The sister Inspector Jester refused to let me speak to. We had been left in the dark from the beginning. The wonder was that Scotland Yard hadn’t found Sergeant Wilkins and taken him into custody long since. Why hadn’t the Yard come to Lower Dysoe before now?

Simon kept his eyes on the road, making what time he could. The rain had left puddles in the ruts, and we splashed through them. Once a badger ambled out from the grass along the verge and stared blindly at our powerful headlamps. We managed to avoid him somehow.

Thinking about it, I said, “A man with something to hide could easily start to worry. The thing is, training accidents do happen. I know that as well as you do. Why was this one so appalling that it calls for revenge?”

“I think because so many men were involved, and the inquiry into it reached a stage that court-martial was considered. Whatever went wrong, the Army tried to cover it up, because what was being done on Hoo was already secret. To a grieving brother, the official account must have appeared to be a tissue of lies. And it probably was. But for very different reasons. If Wilkins was having nightmares about his brother’s death and brooding over it while in hospital, he could have convinced himself that revenge was expected of him.”

After a while Simon and I shared the sandwiches and I passed him a cup of tea from the thermos. Mine was warming my fingers nicely as I held it in both hands, and I sipped it slowly.

Finally the lights of Biddington loomed out of the darkness. First a cottage or two, and then the village seemed to rush at us, shops and pubs and houses and the square-towered church near the High Street.

Our rooms were still available at the inn, and after Simon had seen to that, we decided, late as it was, we should still speak with Mrs. Chatham and her sister. I felt a wash of relief that Simon agreed with me. That niggling feeling of being too late hadn’t gone away.

We set out again, following the road to Upper Dysoe, and we were just passing the turning to the miller’s yard when I stopped Simon. “This is the time of night when the man in the hut is on the prowl. Be careful.”

He switched off the lights and slowed to a crawl. Now we could just see the road ahead. To our right was the old barn, to our left the distant gates of Windward.
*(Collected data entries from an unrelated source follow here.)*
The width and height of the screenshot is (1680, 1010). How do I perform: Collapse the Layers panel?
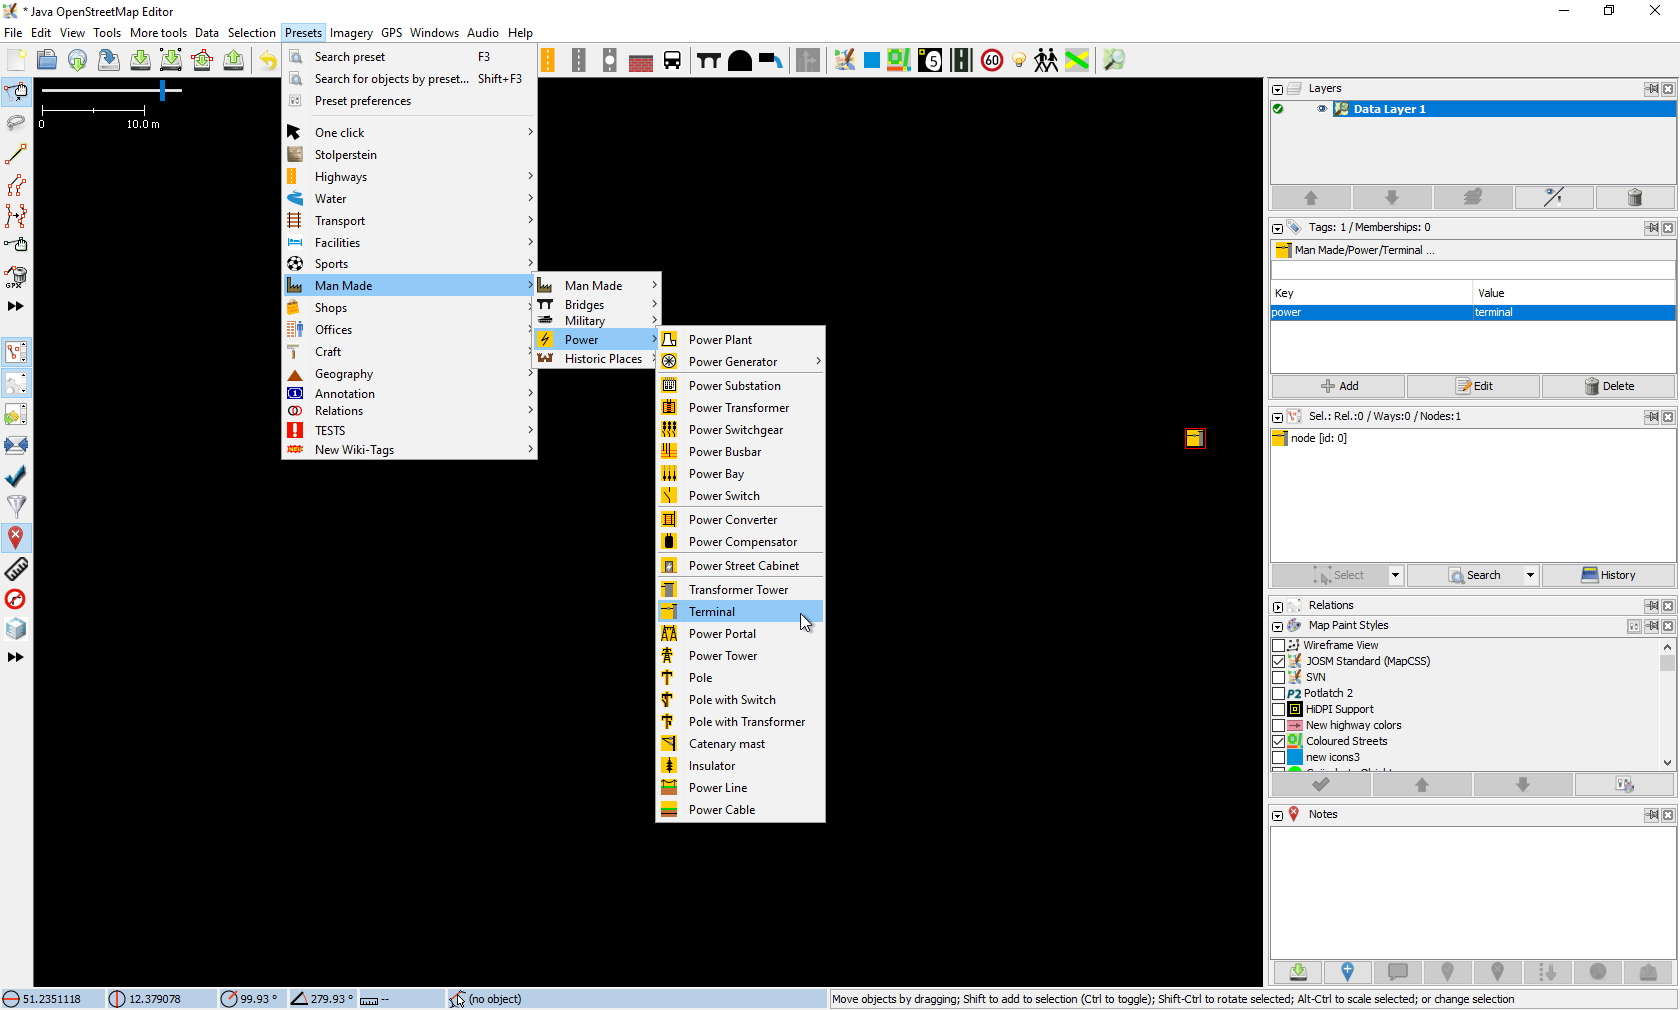[x=1278, y=89]
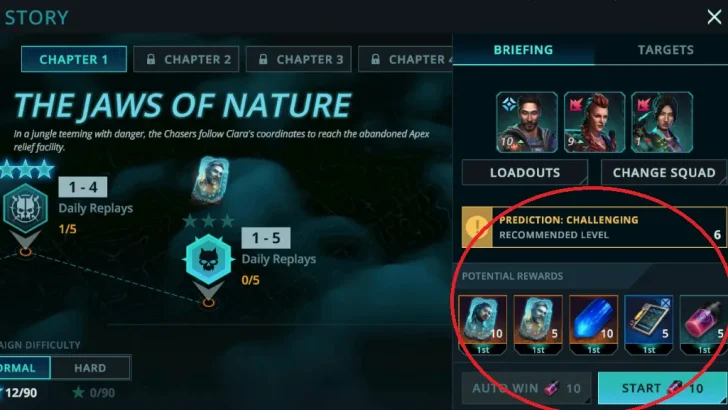Start the mission for 10 energy
This screenshot has height=410, width=728.
coord(663,388)
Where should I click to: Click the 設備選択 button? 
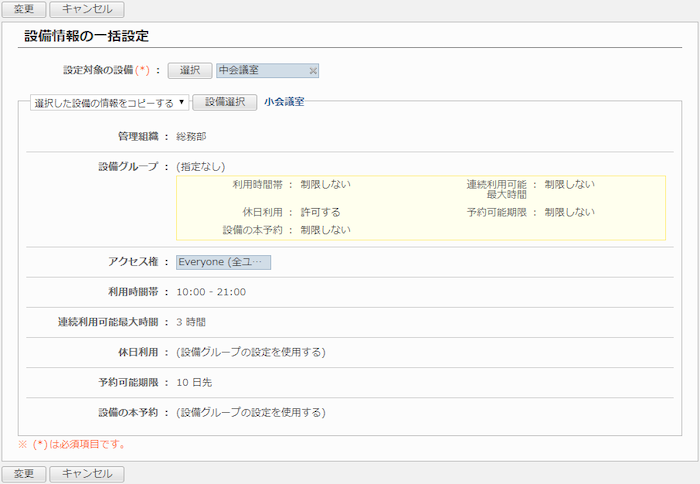click(x=225, y=102)
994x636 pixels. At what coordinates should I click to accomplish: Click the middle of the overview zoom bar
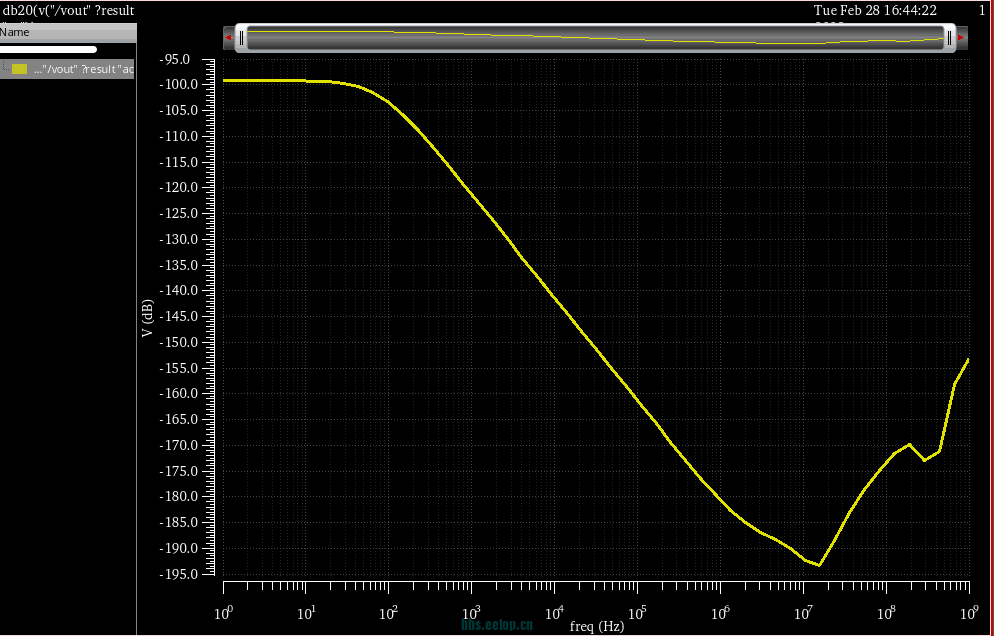pyautogui.click(x=595, y=38)
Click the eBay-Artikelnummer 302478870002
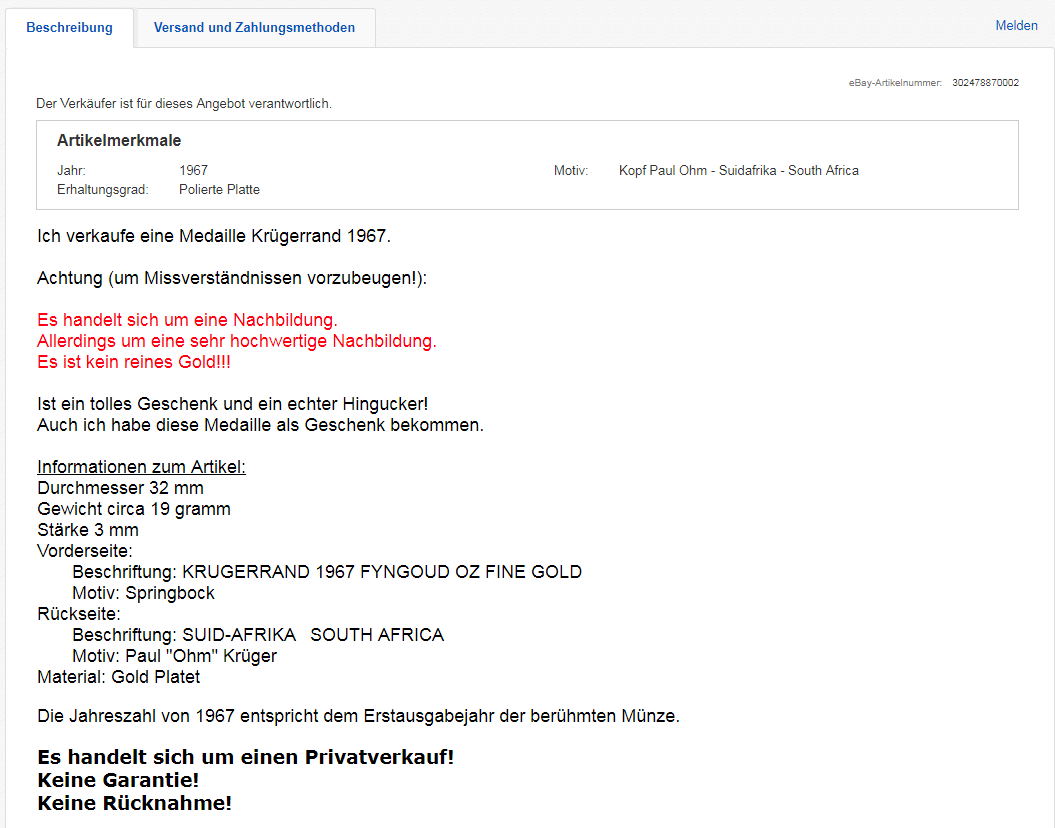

“There!” Simon whispered, pulling up the brake.

At first I couldn’t see anything. Peering through the windscreen, I finally caught the barest hint of movement where Windward’s wall cast its long shadow. Just then a figure appeared at the bend in the road where there was no concealment, hurrying to leave the open as quickly as possible.

“We might have bumped right into him,” I said, still whispering, although no one but Simon could hear me.

We gave him five minutes and then went in pursuit. Simon kept well back, and I was beginning to fear we might lose him. The cold wind forgotten, I bit my lip anxiously, my gaze on the road, watching for any sign that we’d overtaken him even while I wanted to urge Simon to close the gap.